Microsoft researchers have developed a groundbreaking technique called rStar-Math that enables smaller AI language models to solve complex mathematical problems with remarkable accuracy, surpassing the performance of OpenAI's advanced o1-preview model.
The research team, comprising experts from Microsoft, Peking University, and Tsinghua University, applied rStar-Math to several compact models, including Microsoft's Phi-3 mini and Alibaba's Qwen series. The enhanced models demonstrated exceptional results on challenging mathematical benchmarks.
Breaking Records with Smaller Models
The most striking achievement came from the Qwen2.5-Math-7B model, which saw its accuracy on the MATH benchmark soar from 58.8% to 90.0% after implementing rStar-Math - exceeding OpenAI's o1-preview performance.
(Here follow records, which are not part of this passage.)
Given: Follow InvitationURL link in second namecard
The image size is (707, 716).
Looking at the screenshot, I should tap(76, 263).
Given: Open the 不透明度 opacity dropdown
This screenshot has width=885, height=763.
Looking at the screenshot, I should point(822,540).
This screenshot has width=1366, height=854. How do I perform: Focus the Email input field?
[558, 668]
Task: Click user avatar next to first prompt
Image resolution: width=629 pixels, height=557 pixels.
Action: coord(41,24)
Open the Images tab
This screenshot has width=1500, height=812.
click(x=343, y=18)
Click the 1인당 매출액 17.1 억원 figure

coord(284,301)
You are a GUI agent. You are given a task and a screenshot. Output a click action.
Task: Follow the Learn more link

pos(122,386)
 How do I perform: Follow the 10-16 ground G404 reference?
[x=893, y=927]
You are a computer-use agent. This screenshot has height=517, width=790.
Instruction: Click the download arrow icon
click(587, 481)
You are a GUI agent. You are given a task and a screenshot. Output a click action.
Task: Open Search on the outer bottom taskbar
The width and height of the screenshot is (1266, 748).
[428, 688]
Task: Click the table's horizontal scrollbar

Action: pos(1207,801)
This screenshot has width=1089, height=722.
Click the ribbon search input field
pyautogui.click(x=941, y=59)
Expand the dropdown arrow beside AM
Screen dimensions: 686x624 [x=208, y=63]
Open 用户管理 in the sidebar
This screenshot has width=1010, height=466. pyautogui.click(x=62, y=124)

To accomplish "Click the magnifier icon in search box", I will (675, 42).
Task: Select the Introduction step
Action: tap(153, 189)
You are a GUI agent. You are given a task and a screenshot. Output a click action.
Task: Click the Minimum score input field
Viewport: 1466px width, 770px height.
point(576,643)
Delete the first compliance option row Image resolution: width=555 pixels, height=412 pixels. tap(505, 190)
The technique also showed impressive results on the American Invitational Mathematics Examination (AIME), solving 53.3% of problems and ranking among the top 20% of high school competitors.
How rStar-Math Works
The technique employs Monte Carlo Tree Search (MCTS) to break down complex mathematical problems into manageable steps, similar to human problem-solving approaches. A unique innovation requires models to express their reasoning through both natural language and Python code, with natural language appearing as code comments.
The system includes two specialized components:
- A policy model that generates mathematical reasoning steps
- A process preference model (PPM) that selects the most promising solution paths
These components undergo four rounds of "self-evolution," continuously improving through mutual refinement. The initial training used 747,000 math word problems from public sources.
Industry Impact
This breakthrough challenges the prevailing notion that larger AI models are necessary for superior performance. Microsoft's approach demonstrates that smaller, specialized models can match or exceed the capabilities of much larger systems, offering a more efficient and accessible path forward for AI development.
The code and data will be available on GitHub once Microsoft completes its internal review process, allowing the wider AI community to build upon this innovation.